The following is an overview of the changes that are most relevant to community associations.
The new provisions in the law include many new definitions, few of which are applicable to community associations. The most controversial change is to refer to Chapter 617 corporations as nonprofit, which is not to be confused with “non-profit” in the context of the IRS’s 501(c)(3) organizations.
The new law creates Section 617.0143 regarding “qualified directors.” These are directors who are qualified to vote on conflict transactions, derivative actions, and indemnification decisions. This section safeguards against directors who vote on matters in which they have an interest in that may conflict with and affect their objectivity.
The law establishes the minimum duties of corporation’s registered agent and provides default rules for changing, replacing or terminating a registered agent. The new law revises the default process for amending the articles of incorporation and details the applicable notice standards and the minimum voting requirements for an amendment to articles of incorporation requiring a member vote.
The law establishes the default term length of directors as one year, unless the articles of incorporation or bylaws provide otherwise. Further, a director whose term has expired may continue to serve until his or her successor is selected. The board may fill any board vacancy after three months if the members fail to elect a successor.
The law establishes the procedure for removing a director by judicial proceedings when a court finds that the director engaged in fraudulent conduct, grossly abused the position of director, or intentionally inflicted harm on the entity and that removal is in the best interest of the nonprofit corporation.
The law establishes the minimum duties and standards of care of a director to the nonprofit corporation.
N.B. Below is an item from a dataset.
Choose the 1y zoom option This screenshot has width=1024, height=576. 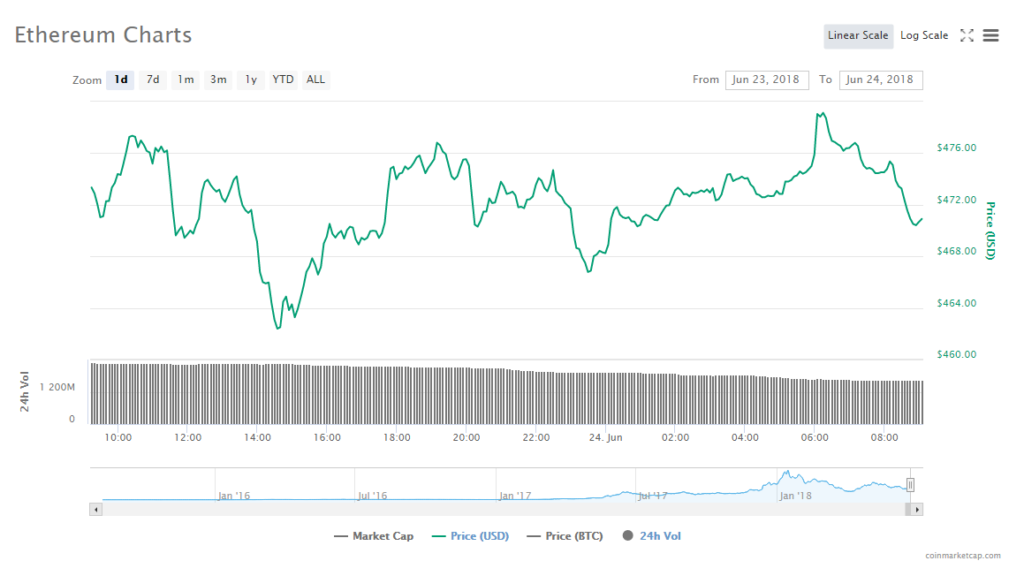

The law expands personal liability protections to directors and officers of all nonprofit corporations, granting them personal liability immunity for all actions or inactions taken in their role as director or officer. The law establishes the minimum duties and standards of care an officer owes to the nonprofit corporation.
The law establishes that all members of a nonprofit corporation have the same rights and obligations, unless the articles of incorporation or bylaws provide otherwise. This provision could have potential implications for community associations with limited voting rights and class memberships.
The bill establishes the default rules governing proxy voting, including the procedure for implementing and terminating a proxy.
The law revises the procedure for derivative proceedings brought on behalf of a nonprofit corporation in that it gives standing to directors and officers of a nonprofit corporation and allows the filing of a complaint without prior notice to the board of directors when providing such notice would be futile.
The law permits nonprofit corporations to merge with other eligible entities and does not require that the surviving entity be a nonprofit corporation.
As stated above, this is not a comprehensive review of the changes to Chapter 617, and any association with specific questions concerning their community should review with their legal services provider. The changes to Chapter 617 become effective July 1, 2026.